The economy is like any manufacturing process – there is a maximising point where you get the most output for the least inputs. In taxation this is described by the Laffer Curve which shows the maximizing point for tax collection. In the UK we have many real-life examples of how overly high taxation lowers economic activity and discourages people from working.

  • When Sunak gave the country a ‘stamp duty holiday’ from July 2020 to end of June 2021, the sale of homes increased – showing that our present housing transaction taxes are too high and are chocking off demand. Incidentally the boom in house sales also helped other industries: mortgage lending, conveyancing, moving companies, painting and decorating, household appliance and furniture sales. Dropping the taxes on house purchases is a great way to stimulate the economy. (Just saying, in case Truss is reading this.)
  • While many experienced and highly skilled UK doctors take early retirement due to the way we tax their pensions – once they had saved a £1 million in their pensions, they were taxed so heavily that they generally stopped working even though the country has a shortage of experienced doctors.
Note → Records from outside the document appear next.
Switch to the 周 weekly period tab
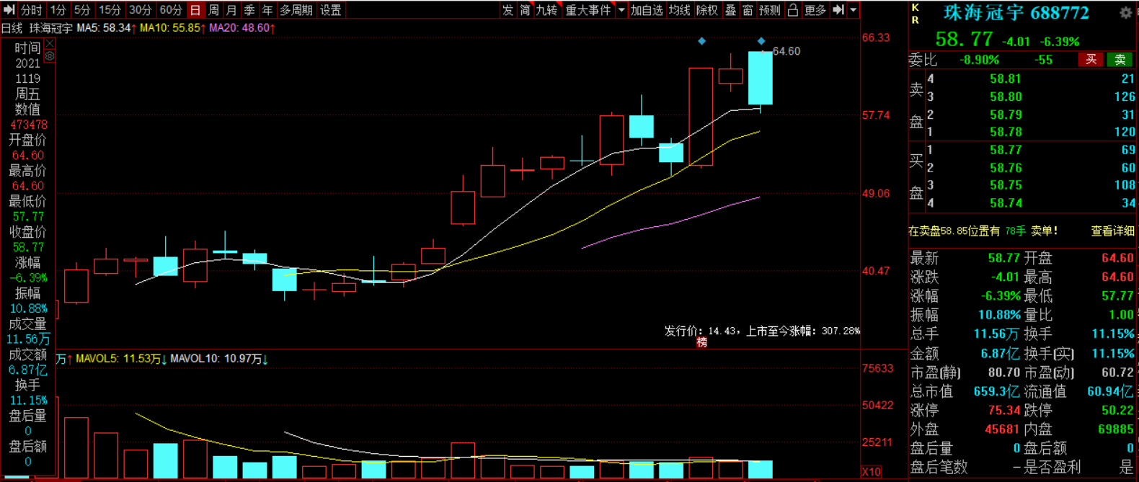[213, 10]
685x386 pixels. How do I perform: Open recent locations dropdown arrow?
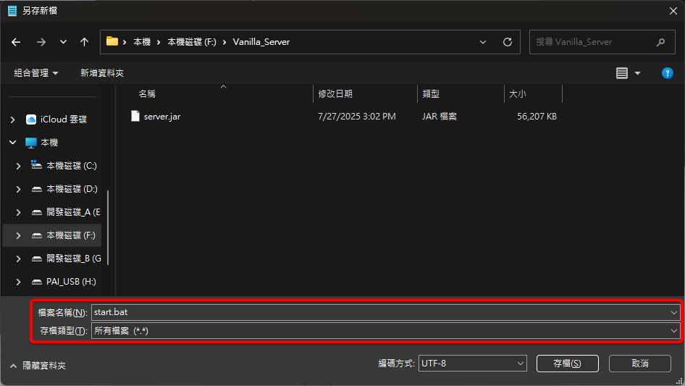63,42
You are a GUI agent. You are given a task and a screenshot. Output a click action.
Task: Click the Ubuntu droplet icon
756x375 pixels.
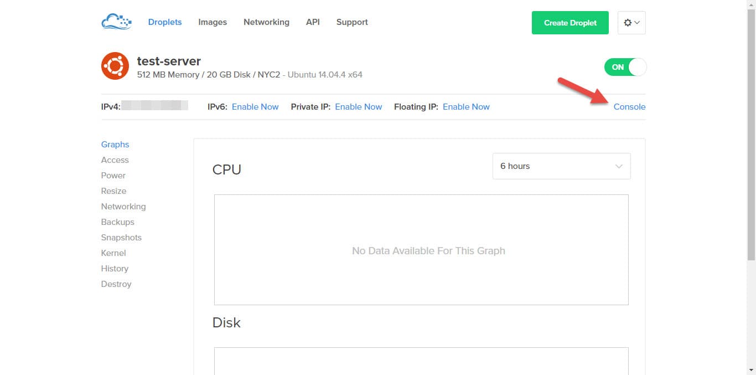point(115,66)
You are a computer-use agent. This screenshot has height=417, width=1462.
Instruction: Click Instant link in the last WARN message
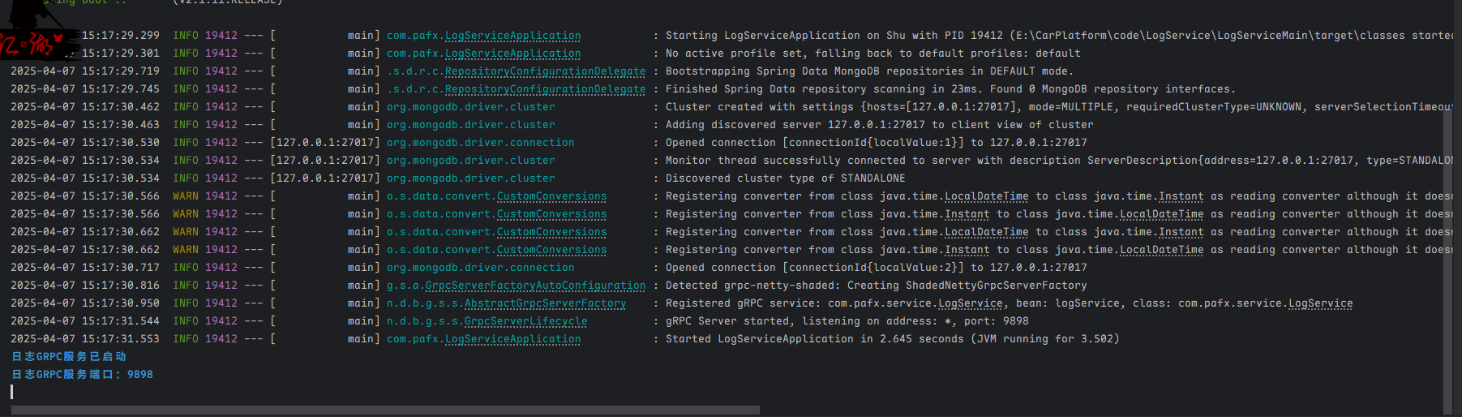(x=967, y=250)
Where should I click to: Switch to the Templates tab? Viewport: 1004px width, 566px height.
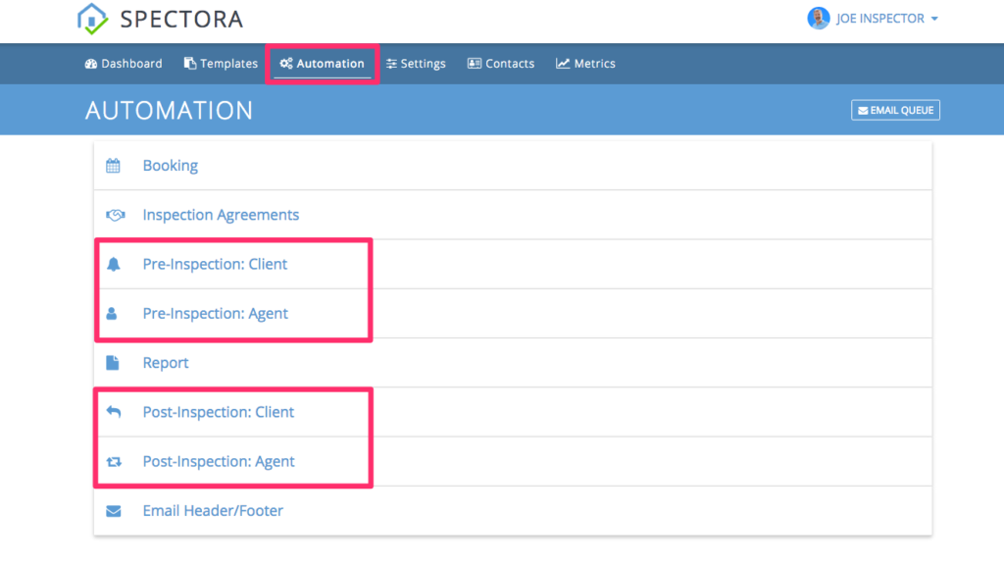pos(220,63)
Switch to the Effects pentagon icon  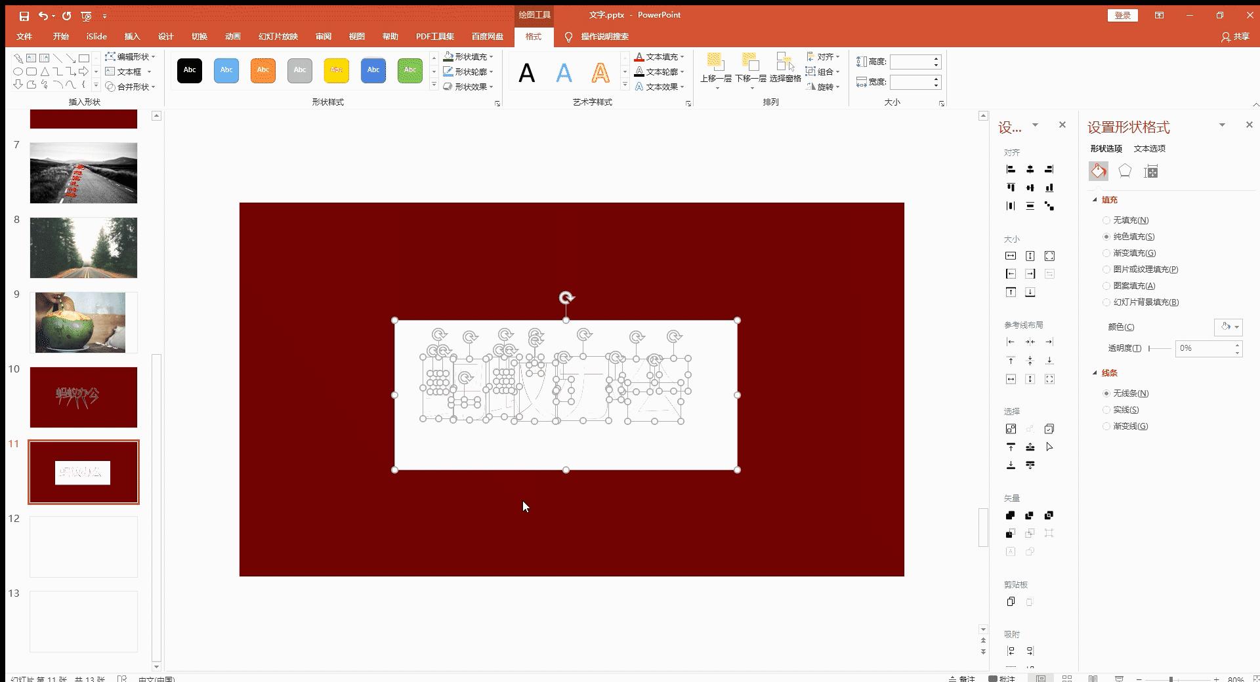click(x=1125, y=171)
The other problem with the Sunak’s argument is that many of the supply chain issues that helped accelerate inflation are being fixed. In some cases, the supply chains are so ‘fixed’ that there will soon be gluts of products caused by the inflated prices: for example, silicon chips whose shortage last year prevented the production of most new cars, and consequently pushed up the price of second-hand cars. Now silicon chips are readily available for new car production again, so the price of second-hand cars has started to fall. This is not the time to be stifling consumption and businesses with tax hikes.

But the main area of price increases globally has been an increase in fuel prices and some commodity prices hit not only by the reduction in Ukrainian supply but also by high fertilizer and diesel prices. High fuel costs hit most parts of the economy and add to the cost of every stage of production because energy is the forgotten primary foundation to all economics, especially highly complex industrial ones: manufacturing either as an input or as a heat source; construction materials; transport and distribution; even services need electricity which is mainly made using gas in the UK for unavoidable reasons of inconsistence wind and more general thermodynamics.

But luckily commodity prices are beginning to come down. The Commodity Research Bureau (CRB) Index, which was bouncing between 170 and 200 pre pandemic, dropped to a low of 112 in April 2020 during the first lockdown but has risen steadily since then, hitting a high of 352 in early June 2022 (it has been much higher and was over 450 in 2008). The Index has now dropped to around 300. The fall in commodity prices started in June as the value of the US dollar increased relative to other currencies after US interest rates were increased by 75 basis points. The Fed is expected to increase interest rates by another 75 basis points at next week’s meeting. As most commodity production is outside the US, producer profit margins can remain the same even though prices in US dollars start to fall. Despite the media rhetoric, most commodity producers don’t want to see demand destruction due to excessively high prices and so lower their prices when they can, to retain or increase their market share.

There is an argument that tax cuts would cause the government to borrow more money to pay for the services it provides, but this is also not necessarily so, as the Office for Budget Responsibility seems to have been overly pessimistic in its predictions for government borrowing in 2021/22. They now admit that they were out by a mere £131.2 billion since the Budget in March 2021.  The Centre for Economic Research (CEBR), a macro-economic consultancy, also thinks that the UK will have about £60 billion more than the OBR’s predictions for 2024/25.

The Institute of Fiscal Studies also agrees that there will be a £30 billion surplus in the budget, although they also claim that Truss’s tax ‘non-increases’ would cost slightly more than this and believe that the budget surplus should be saved for an emergency. There are expected to be 8 million people living in fuel poverty in the UK this winter – exactly what kind of emergency are they waiting for?